State of the Party survey – March 2012

April 4, 2012 7:18 pm

It’s that time of the month when we conduct our “State of the Party” survey – the number one monthly barometer of how Labour people feel about their party.

Make your voice heard, and vote on how your party is performing.

This month we particularly want to know:

Why do you think Labour lost in Bradford West?

and

How did you rate Labour’s response to the budget?

How’s Ed doing? And who do you rate in the shadow cabinet?

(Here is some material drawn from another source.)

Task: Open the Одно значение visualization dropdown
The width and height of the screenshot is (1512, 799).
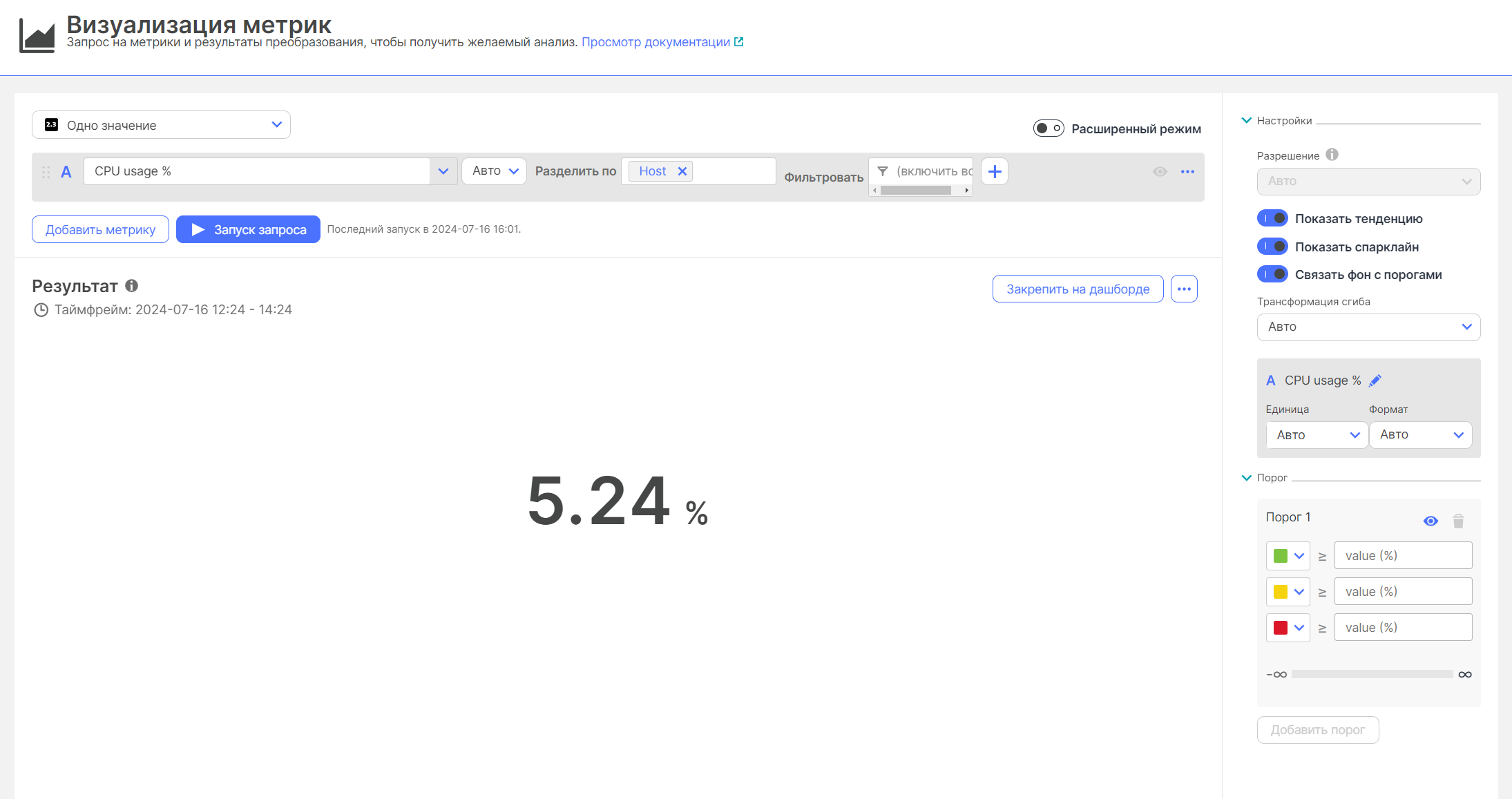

It’s your party, don’t miss the chance to have your say.

  • Chris Atkins

    Labour has been totally absorbed into the Westminster circus and is distrusted and villified as much as the other two main parties.  All politicians are totally out of touch and have forgotten that they  are no more than elected representatives of the peoples(except of course no party was actually elected at the last election).  I applaud what is happening with Occupy around the world – it’s time ordinary working people took back their right to be represented rather than to be manipulated and exploited by those who believe they have a God given right to be members of a tiny, privileged ruling class.  Labour has rendered itself totally unelectable as it presents no alternative to the other parties and will remain in the wilderness as long as Plasticine Man and his cronies at the helm.  I say this as a lifetime Labour voter who will vote Independent at the next election.

    • James3010

      what exactly is a lifetime labour voter? i ask not to mock because i do not know. The labour party i see (and i am not a member of it or any other nor have ever been or will be) is or has become the party of both “we are the natural party of govt” and “the client state”.
      Take a deep breathe and for a moment step back but look at those areas of the nation which are strongly pro Lab and vice versa. In almost all areas where Lab is strong they are areas where daily life depends on either benefits or a public sector job be it the north east or hastings in both cases the state. That is niether good the democracy in general or the party of the “working man”. Those who utter Lab needs to rediscover its socialist roots are correct in part but before Labour finds that it needs to remember it is supposed to be the party of the working people, you know the ones who actually contribute tax that pay for all the goodies and the core vote it has tried so hard to create.

      • Duncan

         Could we please refrain from this bizarre notion that public sector workers a) are not workers and b) don’t pay taxes.  They are; they do.

  • Chris Atkins

    And seriously, you’ve got a Sky advert on your survey page – are you so out of touch with public opinion re the stories of sleaze and corruption perpetuated by and between the politicians, police, media, corporations and all the other greedy and corrupt bodies who ru(i)n the lives of ordinary people???? 

  • Fizzipus

    I was horribly disappointed with Harriet Harman when she came on the Andrew Marr show and said that Bradford West was very untypical and what had happened there was a one-off event. I don’t know whether she actually believed that. But by saying it she showed that the Labour leadership is sticking with the Blairite strategy of wooing the “squeezed middle”. Will somebody please explain to Ed Miliband that this strategy was sickening when it did work, allowing a group  of self-interested, mostly well off people with no political ideas or principles to exert a very disproportionate influence on the political strategies of two (if not three) political parties. (David Cameron came to be leader of the Conservatives because they were copying Blair’s strategy of ignore your core support and suck up to the people who weren’t going to vote for you. ) The message that should be heard from Bradford West is 1. Candidates who are overtly, even stridently, left wing CAN get elected. (This may not be the case in the Home Counties, but aren’t other bits of the UK equally important?) and 2. Even Labour supporters (who are unquestionably the most loyal political group in the UK ) will not vote forever for a leadership which ignores them. In short, aiming for the middle is a dead duck as a political strategy. The party which succeeds at the next election will be the one which gets back to its roots and gets its core voters out. If the Labour leadership does not know what its core voters want maybe it should ask George Galloway. (That is a little unfair because like the Lib Dems he was unhampered by any realistic concerns about what would actually be possible should he be called upon to form a government.)

    • mikestallard

      This is a super post. The question is actually one of geography, not philosophy.
      On the Web we get thoughtful comments like the one above.On the TV we get smarm and Emily Maitland.On the News we get kitsch.In the papers we get the comment which we pay for and news which we are already familiar with.On the streets we get manic street preachers.In the local paper we get the Primary School Easter Pageant.It is all still there. But in a different place.

  • AlanGiles

    March: EM ducking out of a meeting and rally about the NHS pleading illness, so he can attend football. EM,  Balls and Rachel Reeves smirking in Greggs. Liam Byrne not QUITE having the guts to resign from the shadow cabinet to persue a career as a Mayor (he didn’t say yes, he didn’t say no – he didn’t say stay and he didn’t say go).

    A month best forgotten I should say.

  • Duncan

    I suspect you’ll get a lot of “other” for the Bradford West question as none of the suggested causes are particularly convincing.